Note to Guilbeault: Not All Indigenous People Are of One Mind Regarding Resource Development

Note to Guilbeault: Not All Indigenous People Are of One Mind Regarding Resource Development
Minister of Environment and Climate Change Steven Guilbeault holds a press conference at COP26 in Glasgow, Scotland, on Nov. 2, 2021. The Canadian Press/Sean Kilpatrick
Cory Morgan
Updated:
Commentary

Minister of Environment and Climate Change Steven Guilbeault has returned from the COP26 summit full of enthusiasm and big plans. As a former Greenpeace activist, Guilbeault surely enjoyed his week in Glasgow rubbing shoulders with the world’s top environmental virtue signallers. Feeling invigorated, he is doubtless eager to act soon in cracking down on the petrochemical industry that he has so long abhorred.

Guilbeault stated on Twitter on Nov. 12: “Indigenous peoples have been stewards of this planet since time immemorial. The fight against climate change is not possible without their knowledge and leadership. Any agreement on a path forward must protect the rights of Indigenous peoples. Full stop.”

A bold proclamation indeed, but does he really mean it?

What if Guilbeault’s plans to phase out Canada’s oil and gas sector clash with the rights of indigenous peoples? Do Canada’s indigenous citizens have the right to pursue prosperity for themselves through the development of natural resources on their traditional lands?

The petrochemical sector is one of the top employers of indigenous people. While indigenous people make up 3.3 percent of Canada’s workforce overall, they take a 7.4 percent share of the country’s oil and gas workers. Will Guilbeault take those tens of thousands of jobs into consideration as he pursues policies with the intent of shutting down the oil and gas sector?

Canada’s petrochemical industry has forged some solid and mutually beneficial relationships with many First Nations. In 2019, the oilsands industry spent $2.4 billion in procurement from indigenous businesses. These partnerships and business relationships have been bringing numerous indigenous communities closer to financial independence in the last decade than a century of government programs have. Will the rights of the owners of those indigenous businesses be protected from Guilbeault’s climate crusade?

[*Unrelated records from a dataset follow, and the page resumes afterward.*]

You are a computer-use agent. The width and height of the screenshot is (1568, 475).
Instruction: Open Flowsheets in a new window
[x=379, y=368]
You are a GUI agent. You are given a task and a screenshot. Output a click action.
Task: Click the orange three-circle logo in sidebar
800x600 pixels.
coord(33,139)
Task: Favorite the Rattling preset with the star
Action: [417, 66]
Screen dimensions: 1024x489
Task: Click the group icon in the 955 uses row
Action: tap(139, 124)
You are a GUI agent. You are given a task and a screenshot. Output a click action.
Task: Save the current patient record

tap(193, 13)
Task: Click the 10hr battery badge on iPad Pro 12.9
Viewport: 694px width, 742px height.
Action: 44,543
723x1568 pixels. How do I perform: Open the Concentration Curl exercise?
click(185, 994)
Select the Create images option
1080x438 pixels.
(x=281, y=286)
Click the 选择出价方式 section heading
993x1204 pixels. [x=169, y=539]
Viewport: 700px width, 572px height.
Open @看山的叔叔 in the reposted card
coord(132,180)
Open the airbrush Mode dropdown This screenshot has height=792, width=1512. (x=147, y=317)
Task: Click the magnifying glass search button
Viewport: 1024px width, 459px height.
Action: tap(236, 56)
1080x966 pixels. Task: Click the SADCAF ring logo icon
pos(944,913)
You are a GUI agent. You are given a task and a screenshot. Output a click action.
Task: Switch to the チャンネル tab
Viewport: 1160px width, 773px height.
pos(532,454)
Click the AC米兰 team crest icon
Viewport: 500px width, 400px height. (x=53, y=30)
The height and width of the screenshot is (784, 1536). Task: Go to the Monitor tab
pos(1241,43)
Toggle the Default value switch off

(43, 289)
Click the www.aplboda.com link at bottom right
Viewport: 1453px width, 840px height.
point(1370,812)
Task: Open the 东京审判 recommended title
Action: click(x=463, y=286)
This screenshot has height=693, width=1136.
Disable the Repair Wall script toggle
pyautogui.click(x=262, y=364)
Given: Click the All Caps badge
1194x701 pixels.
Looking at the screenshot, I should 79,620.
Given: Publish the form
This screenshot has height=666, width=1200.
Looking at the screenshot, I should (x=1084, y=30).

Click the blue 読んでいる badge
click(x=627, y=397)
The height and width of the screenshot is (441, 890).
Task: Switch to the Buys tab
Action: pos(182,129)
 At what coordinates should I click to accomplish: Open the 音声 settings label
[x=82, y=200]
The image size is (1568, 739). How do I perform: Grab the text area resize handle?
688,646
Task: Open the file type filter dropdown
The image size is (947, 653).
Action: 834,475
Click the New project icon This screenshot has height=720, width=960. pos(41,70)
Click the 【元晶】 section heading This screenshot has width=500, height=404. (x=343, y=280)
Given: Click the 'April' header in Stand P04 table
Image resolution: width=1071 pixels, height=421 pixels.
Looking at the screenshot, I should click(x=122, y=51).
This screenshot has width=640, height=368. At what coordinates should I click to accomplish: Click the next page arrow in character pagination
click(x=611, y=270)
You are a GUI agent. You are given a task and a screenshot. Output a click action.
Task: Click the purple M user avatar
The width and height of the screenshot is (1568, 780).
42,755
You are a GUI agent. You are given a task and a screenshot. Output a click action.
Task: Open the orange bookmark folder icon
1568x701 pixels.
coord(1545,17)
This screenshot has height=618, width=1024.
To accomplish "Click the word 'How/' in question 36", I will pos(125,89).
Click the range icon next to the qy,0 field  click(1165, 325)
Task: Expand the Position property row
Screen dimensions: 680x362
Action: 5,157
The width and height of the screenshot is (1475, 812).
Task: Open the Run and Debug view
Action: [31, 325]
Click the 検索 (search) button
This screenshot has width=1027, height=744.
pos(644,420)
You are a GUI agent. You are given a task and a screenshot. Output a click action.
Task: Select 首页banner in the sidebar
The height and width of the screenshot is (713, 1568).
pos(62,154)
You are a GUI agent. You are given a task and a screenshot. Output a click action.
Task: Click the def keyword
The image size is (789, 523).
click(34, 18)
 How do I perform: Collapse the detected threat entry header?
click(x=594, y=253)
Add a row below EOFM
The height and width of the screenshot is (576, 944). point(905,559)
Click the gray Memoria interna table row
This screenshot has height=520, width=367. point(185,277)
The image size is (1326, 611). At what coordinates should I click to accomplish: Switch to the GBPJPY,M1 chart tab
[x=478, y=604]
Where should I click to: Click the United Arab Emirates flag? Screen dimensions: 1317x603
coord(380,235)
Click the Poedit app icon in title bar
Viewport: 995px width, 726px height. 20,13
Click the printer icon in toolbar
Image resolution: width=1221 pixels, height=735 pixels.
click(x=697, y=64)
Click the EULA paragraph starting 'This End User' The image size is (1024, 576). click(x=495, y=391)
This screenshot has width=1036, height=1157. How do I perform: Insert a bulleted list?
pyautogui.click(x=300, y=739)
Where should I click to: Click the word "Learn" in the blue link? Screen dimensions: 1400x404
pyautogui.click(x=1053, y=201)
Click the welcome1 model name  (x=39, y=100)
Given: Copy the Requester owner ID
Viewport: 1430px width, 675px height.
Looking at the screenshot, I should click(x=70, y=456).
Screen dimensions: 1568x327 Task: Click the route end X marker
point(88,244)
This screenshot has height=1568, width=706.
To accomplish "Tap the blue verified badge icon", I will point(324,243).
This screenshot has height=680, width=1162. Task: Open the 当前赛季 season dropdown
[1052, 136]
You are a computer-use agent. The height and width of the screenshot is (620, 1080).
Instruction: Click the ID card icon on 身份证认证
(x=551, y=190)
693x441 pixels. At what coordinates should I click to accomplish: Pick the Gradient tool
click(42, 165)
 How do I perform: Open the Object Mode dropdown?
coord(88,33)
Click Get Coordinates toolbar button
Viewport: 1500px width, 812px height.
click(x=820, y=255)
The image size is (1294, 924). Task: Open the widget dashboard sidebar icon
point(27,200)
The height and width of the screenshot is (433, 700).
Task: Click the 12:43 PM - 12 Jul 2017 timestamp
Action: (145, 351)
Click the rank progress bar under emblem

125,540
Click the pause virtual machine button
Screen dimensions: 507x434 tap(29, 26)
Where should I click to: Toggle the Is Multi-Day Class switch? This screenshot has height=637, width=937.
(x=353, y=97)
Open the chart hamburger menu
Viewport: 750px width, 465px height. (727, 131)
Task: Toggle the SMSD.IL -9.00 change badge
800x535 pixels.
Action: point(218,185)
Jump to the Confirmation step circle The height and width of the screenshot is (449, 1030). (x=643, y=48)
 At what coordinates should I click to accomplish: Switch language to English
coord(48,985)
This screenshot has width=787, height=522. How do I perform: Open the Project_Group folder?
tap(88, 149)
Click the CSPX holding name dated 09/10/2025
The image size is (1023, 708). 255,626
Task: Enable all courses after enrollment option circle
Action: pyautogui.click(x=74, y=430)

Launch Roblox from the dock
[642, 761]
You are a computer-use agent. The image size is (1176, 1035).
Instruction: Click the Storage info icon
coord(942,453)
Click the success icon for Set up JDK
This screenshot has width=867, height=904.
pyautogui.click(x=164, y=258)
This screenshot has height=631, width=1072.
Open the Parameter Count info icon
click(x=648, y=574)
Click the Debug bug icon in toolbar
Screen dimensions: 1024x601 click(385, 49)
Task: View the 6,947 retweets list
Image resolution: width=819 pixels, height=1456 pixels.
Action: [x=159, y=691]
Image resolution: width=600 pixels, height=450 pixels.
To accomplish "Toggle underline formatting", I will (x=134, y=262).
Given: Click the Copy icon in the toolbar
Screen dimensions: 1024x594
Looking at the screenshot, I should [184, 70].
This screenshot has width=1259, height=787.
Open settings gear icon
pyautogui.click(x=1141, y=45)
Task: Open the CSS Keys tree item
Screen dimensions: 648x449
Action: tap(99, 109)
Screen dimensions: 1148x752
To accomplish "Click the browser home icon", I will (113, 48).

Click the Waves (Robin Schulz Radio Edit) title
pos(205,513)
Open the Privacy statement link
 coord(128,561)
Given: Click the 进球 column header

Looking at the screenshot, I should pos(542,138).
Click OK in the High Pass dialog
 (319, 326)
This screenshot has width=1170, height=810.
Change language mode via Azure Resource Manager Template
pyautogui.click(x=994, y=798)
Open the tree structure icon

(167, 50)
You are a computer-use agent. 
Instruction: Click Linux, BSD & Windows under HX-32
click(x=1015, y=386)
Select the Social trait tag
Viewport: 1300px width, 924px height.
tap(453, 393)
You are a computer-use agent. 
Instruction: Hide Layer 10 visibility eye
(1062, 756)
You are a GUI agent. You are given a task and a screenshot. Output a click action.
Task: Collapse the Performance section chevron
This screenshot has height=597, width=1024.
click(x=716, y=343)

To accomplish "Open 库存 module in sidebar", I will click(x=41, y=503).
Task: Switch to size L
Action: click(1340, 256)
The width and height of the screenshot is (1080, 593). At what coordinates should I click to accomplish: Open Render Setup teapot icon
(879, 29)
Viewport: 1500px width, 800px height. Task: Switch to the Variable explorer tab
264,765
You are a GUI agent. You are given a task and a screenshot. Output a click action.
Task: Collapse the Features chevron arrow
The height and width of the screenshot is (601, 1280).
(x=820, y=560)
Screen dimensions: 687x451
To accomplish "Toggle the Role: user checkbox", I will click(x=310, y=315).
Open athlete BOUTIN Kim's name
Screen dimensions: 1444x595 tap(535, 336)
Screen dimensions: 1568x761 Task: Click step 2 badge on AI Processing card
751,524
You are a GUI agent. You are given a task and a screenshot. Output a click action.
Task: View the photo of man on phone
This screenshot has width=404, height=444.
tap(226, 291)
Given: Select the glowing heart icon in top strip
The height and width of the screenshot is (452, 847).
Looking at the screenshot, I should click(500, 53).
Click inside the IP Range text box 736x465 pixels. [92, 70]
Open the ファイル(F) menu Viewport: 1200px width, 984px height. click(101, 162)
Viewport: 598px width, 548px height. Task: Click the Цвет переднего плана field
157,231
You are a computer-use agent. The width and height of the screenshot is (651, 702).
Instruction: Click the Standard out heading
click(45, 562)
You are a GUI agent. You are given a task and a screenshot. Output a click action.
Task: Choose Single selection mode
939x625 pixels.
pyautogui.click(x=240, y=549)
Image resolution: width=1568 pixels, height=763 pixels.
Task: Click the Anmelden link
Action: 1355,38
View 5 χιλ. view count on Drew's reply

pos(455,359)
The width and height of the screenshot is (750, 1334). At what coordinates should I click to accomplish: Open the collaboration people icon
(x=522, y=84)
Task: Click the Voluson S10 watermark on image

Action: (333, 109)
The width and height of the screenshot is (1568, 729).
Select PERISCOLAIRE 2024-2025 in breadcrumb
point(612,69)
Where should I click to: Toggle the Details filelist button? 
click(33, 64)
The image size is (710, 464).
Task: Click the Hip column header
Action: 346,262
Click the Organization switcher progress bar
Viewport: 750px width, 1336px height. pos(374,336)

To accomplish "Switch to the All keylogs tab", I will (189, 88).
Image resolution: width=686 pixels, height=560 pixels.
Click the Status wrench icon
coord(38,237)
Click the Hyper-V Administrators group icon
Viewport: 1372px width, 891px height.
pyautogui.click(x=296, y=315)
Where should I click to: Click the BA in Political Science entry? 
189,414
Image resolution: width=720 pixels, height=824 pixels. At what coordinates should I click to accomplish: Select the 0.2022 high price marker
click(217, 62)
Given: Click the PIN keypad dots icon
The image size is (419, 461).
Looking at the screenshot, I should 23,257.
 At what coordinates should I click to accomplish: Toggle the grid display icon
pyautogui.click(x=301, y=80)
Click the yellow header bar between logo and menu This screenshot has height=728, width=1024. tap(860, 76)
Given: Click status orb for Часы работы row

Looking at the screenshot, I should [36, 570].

Indigenous people hold a close relationship with their environment and consider themselves to be stewards of their land. This doesn’t mean that all indigenous people are in opposition to natural resource development. Resources can be developed responsibly, and the energy sector has partnered with indigenous populations in order to ensure that. Will Guilbeault respect the knowledge and leadership of indigenous people who support responsible oil and gas development?

Canada’s indigenous people have long been taken advantage of by environmental activists. Indigenous rights are often used as a rationale when protesting against development, but urban environmentalists rarely actually dedicate time to consulting the indigenous people they claim to speak for.

There is no monolithic view held by indigenous people for or against petrochemical development. It is insulting to assume that diversity of thought and opinion doesn’t exist among the indigenous population. Many environmental activists maintain a wrongheaded notion that indigenous people oppose all modern development and want to live in some sort of subsistence-based lifestyle on isolated reserves. But, like anyone else, indigenous people have ambition and want to enjoy the comforts and opportunities that modern resource development provides. One will never find universal consensus among a community on an issue such as local resource development. The will of the majority in the region needs to be determined and respected.

It has been repugnant watching environmental activists using a small minority of indigenous opponents as a means to block progress on the Coastal GasLink pipeline in B.C. Energy companies spent years negotiating agreements and partnerships with every single First Nations band impacted by the development. Thousands of indigenous citizens have been benefiting from the construction of the gas line as well as the LNG terminal in Kitimat that it will be feeding. Indigenous communities have been divided as environmental activists try to use traditional hereditary chiefs as a tool to overrule the will of the majority of indigenous citizens in the area. Activists pay lip service to the concept of consultation with indigenous people while only recognizing the views of the minority of their preference.

Indigenous views vary regionally as well. Mohawks from Ontario should have no more say in the development of B.C. resources than Haida members in B.C. should have on the lobster fishery in Nova Scotia. Seeking the wisdom and leadership of indigenous people when modelling policies is a good principle, but it is no simple task.

Steven Guilbeault has made no secret of his intent to shut down Canada’s oil and gas sector. In 2001, he illegally scaled Toronto’s CN Tower and hung a banner to make that point. While he claims that the protection of the rights of Canada’s indigenous peoples must be considered paramount when setting his path to fighting climate change, it is hard to believe. Clearly, Guilbault’s intent to shut down the petrochemical sector is going to clash with the rights of thousands of indigenous people who are invested in and dependent on the industry.

When the inevitable conflict comes between Guilbeault’s environmental ideology and the rights of indigenous people, which side will he take? I suspect that his proclaimed concerns for indigenous rights will suddenly be forgotten.

Views expressed in this article are opinions of the author and do not necessarily reflect the views of The Epoch Times.